Two weeks ago when Ben Bernanke commented on tapering off of bond purchases, interest rates spiked and the market sold off sharply. This morning, when news of better-than-expected jobs growth hit interest rates spiked up again, but this time the market quickly recovered after some early selling pressure.
Trading was extremely thin today, so it is tough to draw any major conclusions. But the strong action has to make you wonder if maybe the market is starting to accept the fact that rates are going to start inching up as the economy improves. Many folks question the assertion that there is any real economic improvement and there are plenty of people finding flaws in the employment news, but there are positives out there. The dovishness from the ECB and the BOE are helping as well.
I have to admit I'm a bit surprised that the market was not concerned about the spike in bond rates today. Perhaps market players are expecting the Fed to talk rates back down again like they did over the past week, but I find it difficult to believe we can keep running up so easily as the TLT is hitting the lowest levels in nearly two years.
In addition to the interest-rate issue we have the start of earnings season, which will add some color to the debate over the pace of economic growth. Expectations for earnings don't seem particularly high, which will favor the bulls, but if interest rates continue to move higher it is going to be a major headwind.
The recent market action left a lot of folks on the sidelines with idle cash. If the market continues to hold up, they are going to be forced to start buying as performance anxiety builds, but I'm not at all sure we can ignore interest rates.
Have a great weekend. I'll see you on Monday.
July 5, 2013 | 10:32 AM EDT
This Bond Action Will Be Tough to Shrug Off
- I'd prefer protecting gains at this point.
The big question this morning is whether the market can run higher, even as iShares Barclays 20+ Year Treasury Bond (TLT) takes out the June lows and as gold gets crushed again. It was bonds that caused the ugly collapse last month, and you have to wonder how this market can run higher if interest rates are hitting highs. The bulls will say that a strong economy can handle higher rates, but we have seen how much folks fear stimulus tapering by the Fed.
As I mentioned in Columnist Conversation, I'm selling down positions into strength, and I even took a little ProShares UltraShort Russell 2000 (TWM) as a hedge. I haven't had any index shorts for a while, and I'm moving slowly and leaving plenty of room to add some more.
Solar-energy stocks continue to act well, and I took some JinkoSolar (JKS), which I have as a Shark Technical Buy this morning. Plenty of stocks are still in good shape technically, but I don't think the market can shrug off the interest-rate issue for long. I'd rather protect gains at this point than to push too hard for more upside.
July 05, 2013 | 9:02 AM EDT
Jerked Around by Central Bankers
- Their jawboning, and thin trade, should complicate matters today.

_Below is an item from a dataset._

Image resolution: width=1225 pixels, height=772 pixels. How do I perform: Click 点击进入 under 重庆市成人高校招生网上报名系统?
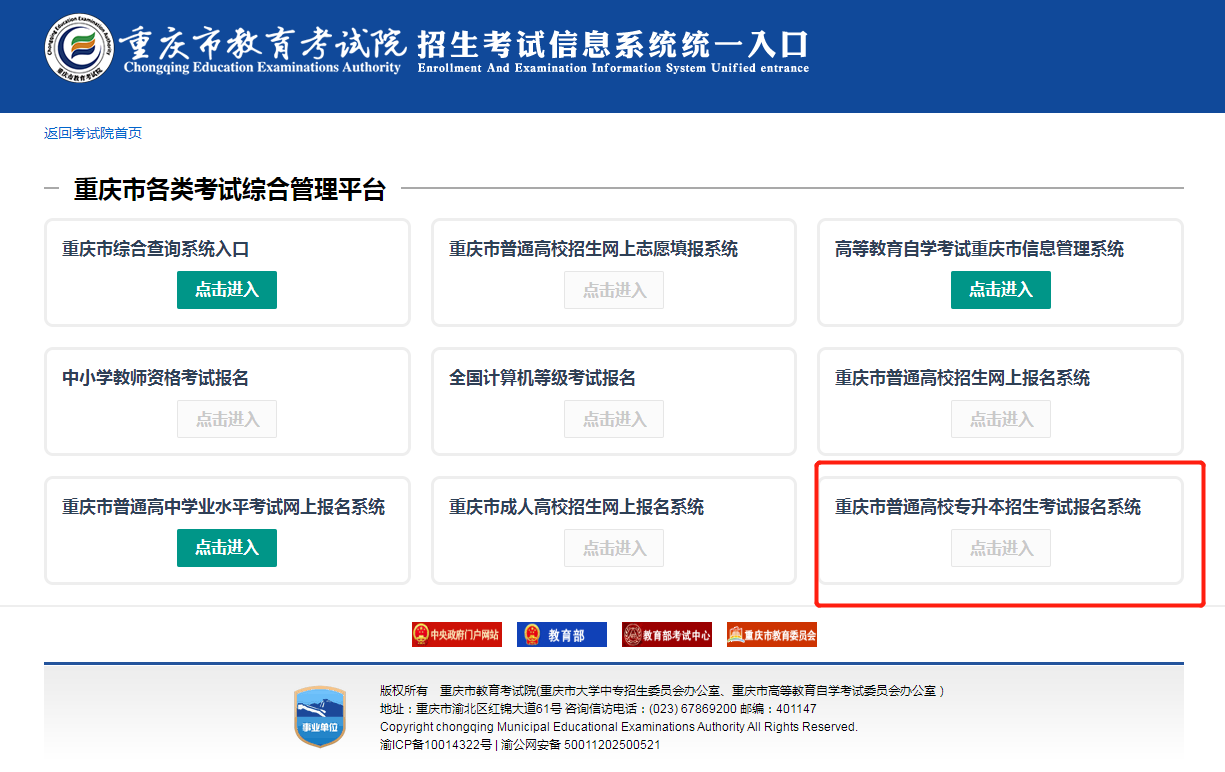pos(614,548)
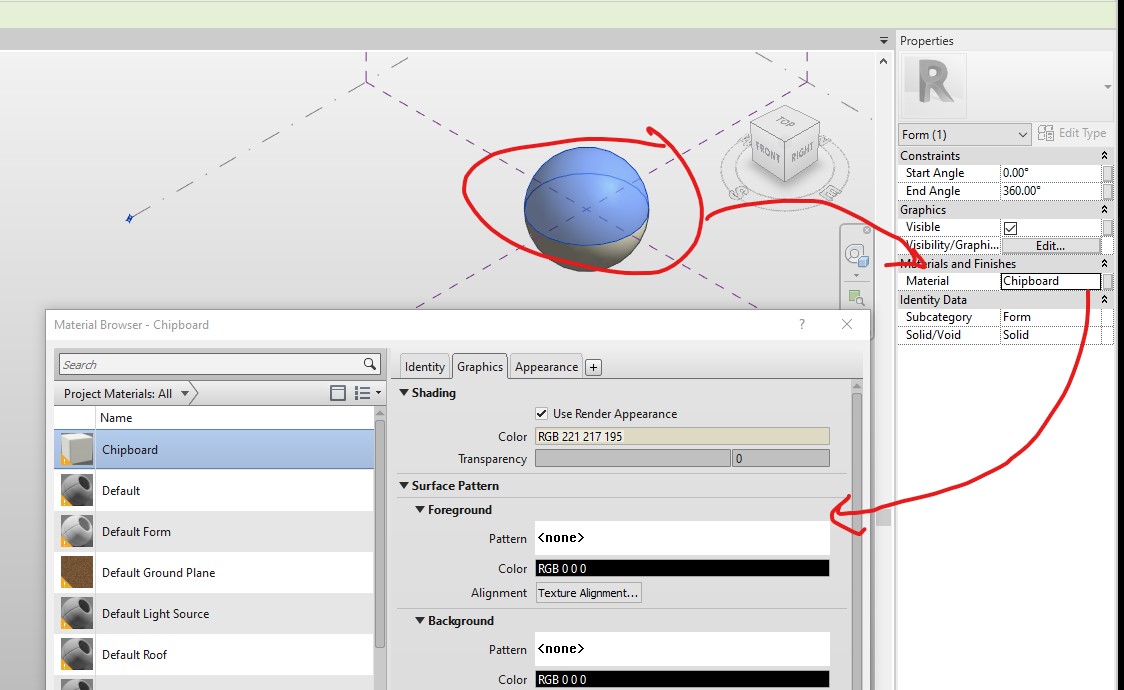Collapse the Surface Pattern section
The width and height of the screenshot is (1124, 690).
tap(404, 485)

Always be nice to bankers. Always be nice to pension fund managers. Always be nice to the media. In that order. -- John Gotti
They're back. The central bankers are at it again, promising an endless supply of cheap money -- and, at the outset of premarket trading, that's what caused the market to leap higher. Trading is extremely thin due to the Fourth of July holiday, and that probably accentuated the initial move, since so many are not in position for a big spike. But this is basically a replay of what has happened quite often before.
It is always central-bank actions that drive these V-shaped moves. The market goes straight up, and then the central bankers will make dovish comments and keep equities going even further. The comments usually come as the market hits logical resistance levels, and just as many market participants start to anticipate that the bounce may start to lose steam. The skeptics are squeezed or forced to chase long exposure, and that just keeps the upward movement going.

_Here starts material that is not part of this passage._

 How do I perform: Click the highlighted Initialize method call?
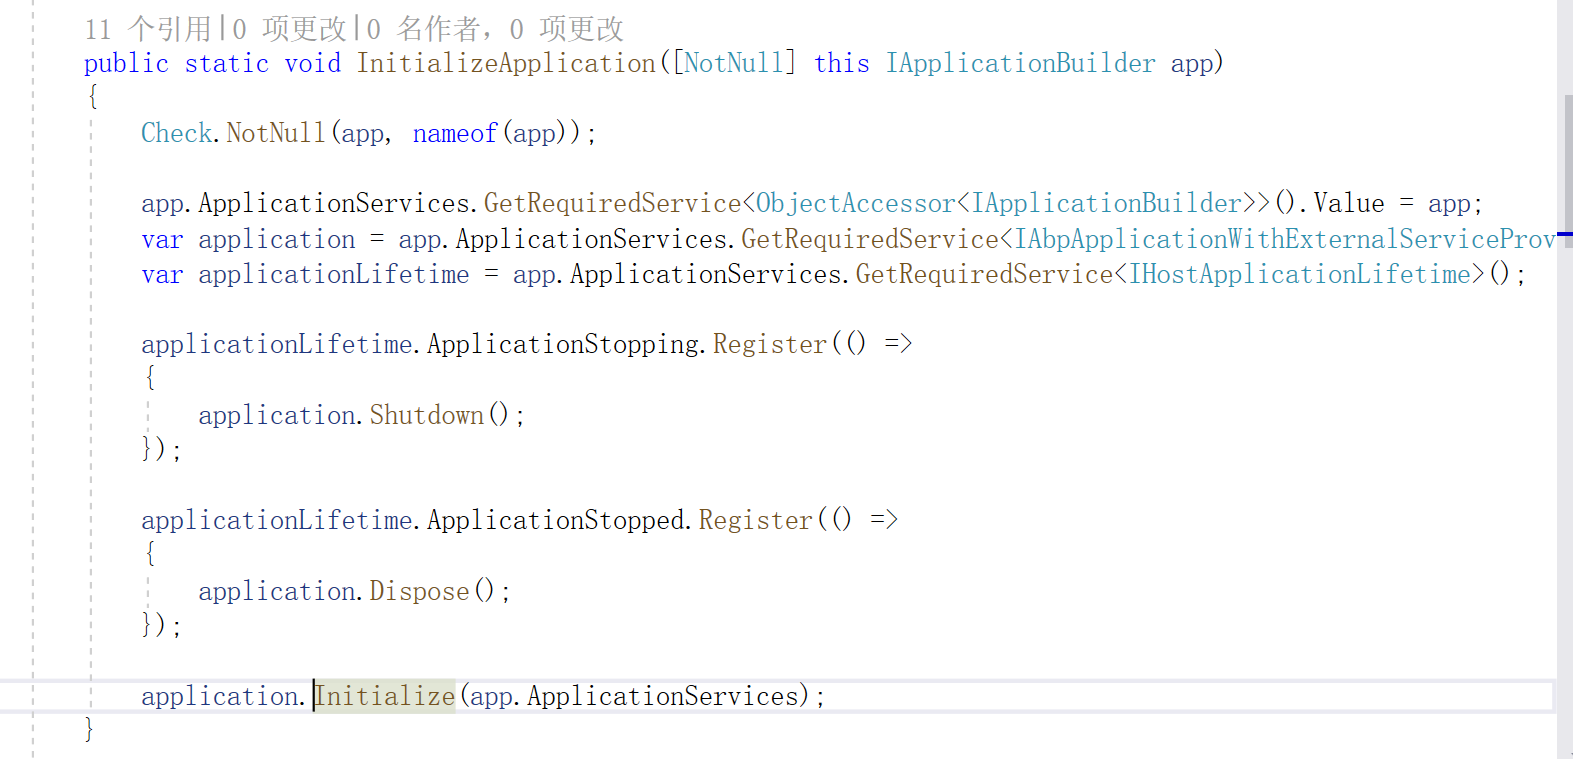point(385,696)
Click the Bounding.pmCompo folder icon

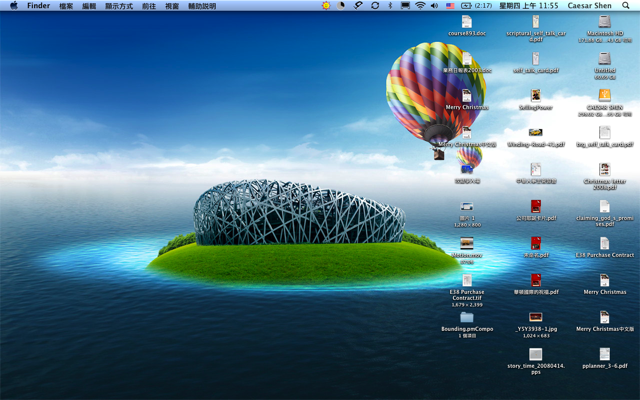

In Europe the big jump was mostly a "bad economic news is good news" situation: Both the European Central Bank and the Bank of England basically saying things are bad enough to keep interest rates low for a very long time. Yet futures kicked higher still after the strong U.S. jobs report.
But, overall, we've been able to sum up market success over the last few years in one very simple and trite aphorism: Don't fight the Fed. If you have simply adhered to that idea, you have done well. The bears who keep trying to anticipate when the central bankers' influence will wane have lost buckets of money.
Another thing I have learned about this market is that you simply cannot short bounces after a technical breakdown. It may seem logical, and it used to work, but these days it's a losing strategy trying to anticipate when the market will roll over again.
June employment gains trumped expectations this morning, but that has only lifted market futures further -- even despite recent fear that good news would spur the Fed to taper quantitative easing earlier than expected. Fed members have been calming down the market for the last two weeks, telling us not to worry about that stuff, so perhaps that message has taken.
The U.S. Treasury bond market had firmed up, but it was recently indicated lower this morning, which is problematic. If bonds are under pressure, upside in equities is more likely to stay contained -- so keep a close eye on the TLT. If that ETF doesn't start to act better, this gap-up equities open may not hold very well.
Also keep in mind, again, that all of this is happening on what is likely to be one of the thinnest trading days of the year. That is going to complicate matters further. No one really wants to be here today, and the fact that we are being jerked around by central-banker jawboning just makes it more difficult.